I have an HSA which I primarily use as an investment vehicle, I have not taken any money out for eligible expenses but continue to contribute and invest those funds. I have read that I can essentially reimburse myself for medical related expenses as long as those expenses occurred during a year in which I had a high deductible plan.

Does this mean that I could save all my medical bills for the next 10 years (under a high deductible plan with my HSA), pay all the bills out of pocket, and then go to my HSA and withdraw that exact amount tax free as if I am reimbursing myself? If so is there a limit to how far back I can go assuming I was on that high deductible plan the whole time?


1 Answer 1


Essentially, yes, but there is a detail that you don't have quite right.
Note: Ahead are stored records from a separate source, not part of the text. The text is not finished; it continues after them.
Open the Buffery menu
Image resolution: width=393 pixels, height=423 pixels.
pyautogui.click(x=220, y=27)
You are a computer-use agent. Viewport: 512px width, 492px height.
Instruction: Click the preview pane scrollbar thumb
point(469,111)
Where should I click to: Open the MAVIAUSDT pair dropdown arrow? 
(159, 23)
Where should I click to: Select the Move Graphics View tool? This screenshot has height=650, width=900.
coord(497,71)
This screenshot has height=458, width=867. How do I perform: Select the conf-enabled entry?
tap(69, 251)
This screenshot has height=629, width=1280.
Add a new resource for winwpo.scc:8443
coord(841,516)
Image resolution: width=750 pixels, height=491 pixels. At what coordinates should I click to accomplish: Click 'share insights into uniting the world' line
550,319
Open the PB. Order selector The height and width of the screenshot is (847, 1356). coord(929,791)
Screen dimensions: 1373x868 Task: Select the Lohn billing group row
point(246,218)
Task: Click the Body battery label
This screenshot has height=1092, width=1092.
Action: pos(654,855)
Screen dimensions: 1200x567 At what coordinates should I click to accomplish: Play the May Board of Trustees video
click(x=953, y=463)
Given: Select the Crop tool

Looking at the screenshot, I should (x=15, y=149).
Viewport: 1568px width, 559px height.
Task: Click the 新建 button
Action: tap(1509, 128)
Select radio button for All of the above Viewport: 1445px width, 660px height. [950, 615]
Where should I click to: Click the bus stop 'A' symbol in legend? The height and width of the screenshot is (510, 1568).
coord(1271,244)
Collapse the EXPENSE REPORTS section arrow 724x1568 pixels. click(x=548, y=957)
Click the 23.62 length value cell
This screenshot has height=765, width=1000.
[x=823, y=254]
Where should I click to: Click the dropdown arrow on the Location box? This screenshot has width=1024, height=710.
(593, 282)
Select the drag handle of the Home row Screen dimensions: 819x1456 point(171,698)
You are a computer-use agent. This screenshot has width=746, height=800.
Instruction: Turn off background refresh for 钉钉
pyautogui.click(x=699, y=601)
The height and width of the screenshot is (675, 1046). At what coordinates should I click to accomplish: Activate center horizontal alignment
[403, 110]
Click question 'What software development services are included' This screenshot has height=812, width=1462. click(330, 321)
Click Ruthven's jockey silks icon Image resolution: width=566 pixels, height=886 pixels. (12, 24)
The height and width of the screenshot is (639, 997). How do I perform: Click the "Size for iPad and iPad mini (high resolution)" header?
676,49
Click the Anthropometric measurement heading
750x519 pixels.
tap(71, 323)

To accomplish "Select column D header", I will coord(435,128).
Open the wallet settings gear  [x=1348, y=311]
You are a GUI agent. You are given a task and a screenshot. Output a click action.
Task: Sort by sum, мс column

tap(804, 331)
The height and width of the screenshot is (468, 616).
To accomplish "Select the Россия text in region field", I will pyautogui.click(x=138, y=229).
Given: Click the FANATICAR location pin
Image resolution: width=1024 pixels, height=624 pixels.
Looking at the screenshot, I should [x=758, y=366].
HSA eligibility (covered under a High Deductible Health Plan) makes you eligible to contribute new funds to your HSA. However, it has nothing to do with spending money from your HSA. Once you have money in your HSA, you can spend it on medical expenses, whether or not you remain eligible to contribute new money to the HSA.

The medical expense clock begins when you first establish your HSA. Any expenses incurred before that date are not allowed to be paid from your HSA. But anything after that date can be reimbursed from the HSA, and there is no time limit for being reimbursed.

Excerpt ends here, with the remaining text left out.